Когда читаешь, пишет отец Делэ, что церковь отмечает в один и тот же день праздник двух своих деятелей, которые оба умерли в Италии; что обращение одного и другого было вызвано чтением житий святых; что каждый из них основал монашеский орден с названием, происходящим от одного и того же слова; что оба эти ордена были затем упразднены двумя папами-тезками, так и хочется сказать, что, видимо, в мартиролог по ошибке вписали одну и ту же личность под двумя именами. Между тем это чистая правда: ставши монахами под влиянием биографий праведников, святой Джованни Коломбини основал орден иезуатов, а Игнатий Лойола – орден иезуитов; оба умерли 31 июля (первый близ Сиены в 1367 г., второй в Риме в 1556 г.); орден иезуатов был упразднен папой Климентом IX, а Братство Иисусово – Климентом XIV. Пример весьма любопытный. Наверное, он не единственный. Если после какого-нибудь катаклизма от философских трудов последних столетий останется лишь несколько скудных отрывков, какие мучительные размышления вызовет у ученых существование двух мыслителей, которые оба англичане, оба носят имя Бэкон и оба в своем учении уделяли большое место опытному знанию. Г-н Пайс признал легендами многие древнеримские предания лишь на том основании, что в них также упоминаются одни и те же имена в связи с довольно похожими эпизодами. Не в обиду будь сказано критике плагиатов, суть которой – в отрицании спонтанного повторения событий или имен, совпадение – одна из тех причуд истории, которые нельзя просто зачеркнуть.
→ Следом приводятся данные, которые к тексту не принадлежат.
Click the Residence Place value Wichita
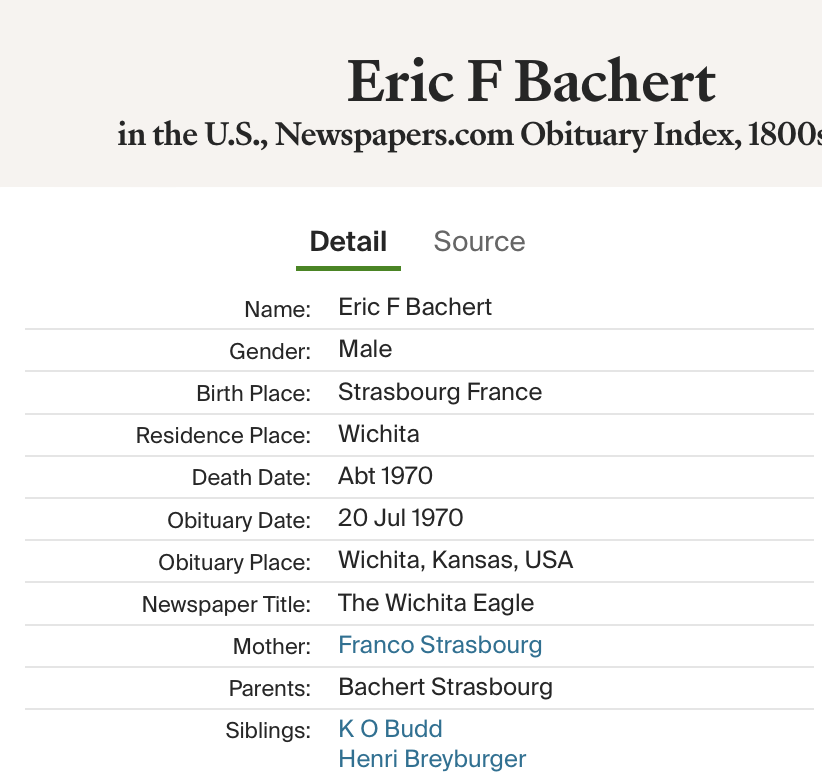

Но мало признать возможность случайных накладок. Сведенная к этой простой констатации, критика вечно будет балансировать между «за» и «против». Сомнение станет орудием познания лишь тогда, когда в каждом отдельном случае можно будет с известной точностью оценить степень вероятности данной комбинации. Здесь путь исторического исследования, как и многих других гуманитарных дисциплин, пересекается с широкой дорогой теории вероятности.
Оценить вероятность какого-либо события – значит установить, сколько у него есть шансов произойти. Приняв это положение, имеем ли мы право говорить о возможности какого-либо факта в прошлом? В абсолютном смысле – очевидно, не имеем. Гадать можно только о будущем. Прошлое есть данность, в которой уже нет места возможному. Прежде чем выбросишь кости, вероятность того, что выпадет то или иное число очков, равна одному к десяти. Но когда стаканчик пуст, проблемы уже нет. Возможно, позже мы будем сомневаться, выпало ли в тот день три очка или пять. Неуверенность тогда будет в нас, в нашей памяти или в памяти очевидцев нашей игры. Но не в фактах реальности.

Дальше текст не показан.